How Close Are Chatbots To Passing The Turing Test?

The question is same since the term AI was coined at a conference at Dartmouth College in 1956: Can a machine be ever as intelligent as humans?
A lot of people, including some prominent scientific minds, always felt that it is never going to happen. It was until 1997, IBM’s Deep Blue computer defeated the world chess champion Garry Kasparov in a 6 match chess series, people started thinking otherwise. Since then a series of event be it Google Deep Mind defeating the Alpha Go champion Lee Sedol or the recently CMU Libratus defeating the top Poker pros in Poker championship, proved the fact that the machines are getting smarter day by day. But are the machines smart enough to pass the Turing Test?
Turing Test, in honor of Alan Turing, the brilliant British mathematician is a test to check the presence of mind, or thought, or intelligence in a machine. In simpler words, it is a test to check whether a machine can imitate human intelligence. Or in other words, if a machine can fool a human and make the humans believe it is a human, the machine passes the test.
Suppose there is a dark room and we are outside of the room. Questions are being asked from the outside of the room to both the machine and a human, and if we cannot distinguish whether a person is answering the question or the machine is doing so, the machine will definitely pass the Turing test. It can also be thought as the machine has acquired intelligence which is similar to that of human. In other words, it is imitating human intelligence.

But, there has been some criticism to the Turing test with people claiming that it is a test to imitate human intelligence and not a way to achieve intelligence.
For instance, a human will find it difficult to calculate large arithmetic problems or calculation like 39877/139 which for a machine is pretty simple. Now for the machine to mimic human intelligence, it should not calculate the answer at once and should take time in doing so. This is not a way to achieve intelligence but to achieve human intelligence. So the assumption that human intelligence is the only form of intelligence is incorrect to assume and there might be other form of intelligence we are unaware of.
________
## What to do
1. According to the article on chatbots and the Turing test, what happened in 1997?
2. Pick up the article on chatbots and the Turing test after its last sentence and continue it.
________
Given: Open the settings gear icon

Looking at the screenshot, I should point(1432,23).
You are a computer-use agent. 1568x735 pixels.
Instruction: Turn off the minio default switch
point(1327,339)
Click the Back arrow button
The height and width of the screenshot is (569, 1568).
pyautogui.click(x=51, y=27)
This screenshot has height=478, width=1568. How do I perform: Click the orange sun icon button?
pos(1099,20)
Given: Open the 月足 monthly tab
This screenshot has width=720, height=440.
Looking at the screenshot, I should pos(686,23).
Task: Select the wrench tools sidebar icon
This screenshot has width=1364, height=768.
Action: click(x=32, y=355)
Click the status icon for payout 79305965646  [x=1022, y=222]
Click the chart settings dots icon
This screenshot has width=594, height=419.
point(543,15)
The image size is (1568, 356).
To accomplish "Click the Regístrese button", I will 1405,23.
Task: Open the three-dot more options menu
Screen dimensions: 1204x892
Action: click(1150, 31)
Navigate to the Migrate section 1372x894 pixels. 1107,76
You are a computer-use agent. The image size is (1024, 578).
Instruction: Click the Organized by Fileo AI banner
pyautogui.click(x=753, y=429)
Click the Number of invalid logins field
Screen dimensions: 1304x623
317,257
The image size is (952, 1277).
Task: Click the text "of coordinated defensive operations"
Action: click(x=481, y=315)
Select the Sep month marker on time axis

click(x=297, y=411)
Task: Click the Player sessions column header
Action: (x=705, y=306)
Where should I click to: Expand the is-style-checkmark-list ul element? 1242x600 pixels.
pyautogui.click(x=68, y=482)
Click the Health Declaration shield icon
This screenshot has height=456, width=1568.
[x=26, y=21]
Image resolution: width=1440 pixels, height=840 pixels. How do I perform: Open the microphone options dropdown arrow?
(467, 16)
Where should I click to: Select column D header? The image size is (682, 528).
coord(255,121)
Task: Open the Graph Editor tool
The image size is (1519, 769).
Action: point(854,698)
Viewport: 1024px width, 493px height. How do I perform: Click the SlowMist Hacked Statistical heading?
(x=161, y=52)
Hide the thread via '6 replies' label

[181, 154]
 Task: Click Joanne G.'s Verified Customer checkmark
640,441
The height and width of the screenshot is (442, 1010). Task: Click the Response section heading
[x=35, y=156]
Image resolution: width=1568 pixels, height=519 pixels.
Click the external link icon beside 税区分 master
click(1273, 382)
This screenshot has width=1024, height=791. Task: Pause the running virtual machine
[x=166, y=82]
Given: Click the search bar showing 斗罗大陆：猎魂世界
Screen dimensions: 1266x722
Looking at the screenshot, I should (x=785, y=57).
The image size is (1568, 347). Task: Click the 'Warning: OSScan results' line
________
## Expected outputs
1. IBM's Deep Blue computer defeated the world chess champion Garry Kasparov in a 6 match chess series.

2.
But the modern way to administrate the Turing Test is through Loebner Prize competition that started in 1991. Every year the prize is awarded to the best performing chatbots that tries to convince the judges that it has some form of intelligence in it. The winner of last year, 2016 was the bot named Mitsuku. Let’s analyze some of the Mitsuku’s answers during the event:
Judge: My name is Andrew, what’s yours?
Mitsuku: Your name is Andrew. My name is Millie.
Judge: What’s my name?
Mitsuku: Hmm. Your name is Andrew. Is it not?
From the above conversation we can analyze that Mitsuku is keeping the previous chat context in mind while answering new questions. That is similar to what humans do. But has it acquired intelligence? Let’s see another chat.
Judge: The cat tried to climb in the box but got stuck because it was too big. What was too big?
Mitsuku: Well at least they tried their best. Large, above average in size or number or quantity or magnitude or extent.[2]
Here it is clearly demonstrated that it is far from acquiring human level intelligence. It seems it is not understanding the context of the question and is trying to answer based on the words in the question. There are a number of examples showing the fact that the bots cannot understand the context every time but upon training them over a long time using day to day conversations can make them smarter.